Major injuries at birth can even kill a newborn baby. If the child suffers a brain injury, in 30% of cases it is likely that it will remain defective until the end of his life. At places where the brain sustained injuries, cracks are seen when the spinal cord is formed, such damaged tissue of the brain is no longer healing.
A child born with such damage often suffers from limb torpor – (cerebral palsy), which greatly impedes its normal mental development, turning it into a potential emotionally sick person. Because of a brain injury, the baby may remain half-witted or in early childhood to experience epileptic seizures, usually in the form of swelling of the entire body. Epilepsy is a serious illness that greatly prevents a person from adapting constructively to the environment. Sometimes the child suffers from all three defects in such a brain injury and remains physically and psychologically disabled until the end of its life.
What Kind of Brain Damage Can Anoxia Cause?
If the birth is normal, the child begins to breathe with the umbilical cord termination itself. Due to long-term or complicated deliveries, the child may not start breathing immediately. His body can then remain oxygen-free (anoxia) for several minutes. Proper and timely provision of first aid initiates normal breathing, but the brain has already suffered an injury due to lack of oxygen in those few minutes and a number of brain cells have already died out, and this damage cannot be repaired. A study published in the American Journal of Obstetrics and Gynecology indicates the consequences of anoxia at birth. The results indicate that a large percentage of children who were anoxically born in later life had mental disabilities. The children who do not start breathing right after delivery, are later mostly overly sensitive and more agitated than the children who did not have any problems with breathing at birth.
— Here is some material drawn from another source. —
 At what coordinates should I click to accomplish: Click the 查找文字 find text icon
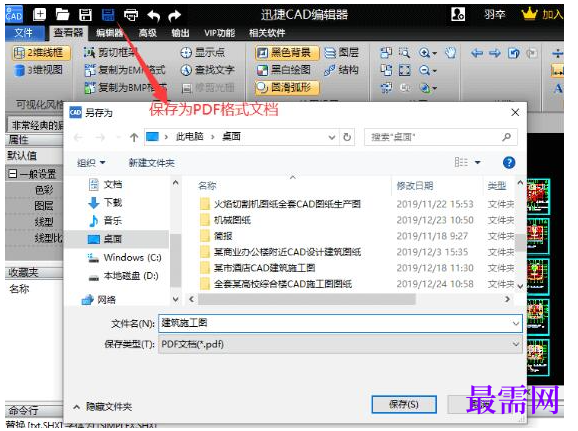point(186,70)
How to Prevent Birth Injuries?
It goes without saying, the chances of damage are drastically reduced if delivery is performed by an expert in hospital conditions and professional supervision at home. When the gynecologist follows the health of the pregnant woman from the very beginning, then an early diagnosis of an eventual anomaly and her hospital treatment is possible. In such conditions, with timely intervention, delivery will be provided without affecting the child’s health.
What Are the Possible Causes of a Child’s Afterbirth Injuries?
The very act of birth, the child is so traumatic that he can endanger its life. But the biggest life challenge for a child is when suddenly find itself in a completely new environment outside the mother’s body. Suddenly it must get used to changes in ambient temperature, atmospheric pressure, light, noise, odors and other stimuli. It must instantly breathe on her own and take food. Its bloodstream changes, it immediately faces many hazards such as infected by – pathogenic microbes – with which the young organism has to compete. The nervous system of the newborn from the outside world suddenly registers, a large number of new, so far unknown irritations that need to be submitted and synchronize.
What Does the Child Experience Immediately After Birth?
All of this from the baby requires quick and good adjustment, which is a difficult task for an organism that is first encountered with a completely new setting of existence.
The first child’s weeping is an expression of fear in the newborn from the environment in which it was suddenly found.
Immanuel Kant
All the fears in men’s later life come from the first great fear they experienced during the time of birth.
Otto Rank
Such generalization is certainly wrong, but the fact remains that the delivery can cause permanent damage to the child, and thus seriously threatens the normal development of its personality.